Mit diesen Beschwerden sollten Sie rechnen:
- Übelkeit und Erbrechen treten besonders in den ersten drei Monaten auf.
- Sodbrennen und Verstopfung, auf keinen Fall stark wirksame Abführmittel einnehmen, sie könnten Wehen auslösen!
- Niedriger Blutdruck äußert sich in Müdigkeit, Kopfschmerzen und Schwäche.
- Erhöhtes Schlafbedürfnis und Schlafstörungen.
- Häufiger Harndrang entsteht durch den Druck des Ungeborenen auf die Blase.
- Rückenschmerzen treten vermehrt in den letzten Monaten der Schwangerschaft auf, hier hilft sanfte Gymnastik, um die Bänder zu stärken.
Nehmen Sie unbedingt die Termine zur Schwangerschaftsvorsorge wahr und informieren Sie Ihren Frauenarzt über Ihre Beschwerden. Er kann Ihnen geeignete Maßnahmen empfehlen oder Medikamente verschreiben.
Durch die Bauchwand kann das Baby Stimmen und Berührungen frühzeitig wahrnehmen. Schon jetzt können Sie zu ihm eine Beziehung aufbauen.

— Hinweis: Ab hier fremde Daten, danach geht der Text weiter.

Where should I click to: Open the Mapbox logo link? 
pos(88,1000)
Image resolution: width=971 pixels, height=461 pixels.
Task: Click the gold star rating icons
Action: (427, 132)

So entwickelt sich das Kind:
Etwa am 7. Tag nach der Empfängnis nistet sich die befruchtete Eizelle in die Gebärmutter ein. Gleichzeitig entwickeln sich der Mutterkuchen (Plazenta) und die Eihäute, welche die Fruchtblase bilden. Das Ungeborene schwimmt geschützt im Fruchtwasser und ist durch die Nabelschnur mit dem Mutterkuchen verbunden. Schon in der 4. Woche beginnen Kopf und Herz sich herauszubilden. Das Geschlecht ist ab der 8. Woche erkennbar. Am Ende der 12. Woche sind alle Organe in der Anlage vorhanden. In den ersten drei Monaten ist der Embryo gegenüber äußeren Einflüssen sehr empfindlich. Seien Sie deshalb sehr vorsichtig, z. B. mit Medikamenten oder heftigen Sportarten, und meiden Sie Menschen mit evtl. ansteckenden Krankheiten. Ab der 18. bis 20. Woche spürt die Schwangere die ersten Bewegungen des Kindes. Sechs Wochen vor dem errechneten Geburtstermin beginnt der Mutterschutz: Die Kliniktasche sollte dann schon gepackt sein für den Fall, dass die Geburt eher als erwartet beginnt. Wird der Geburtstermin überschritten, sind sehr engmaschige Kontrollen beim Arzt nötig, um sicherzustellen, dass das Kind noch ausreichend versorgt wird. Im Zweifelsfall wird die Geburt eingeleitet.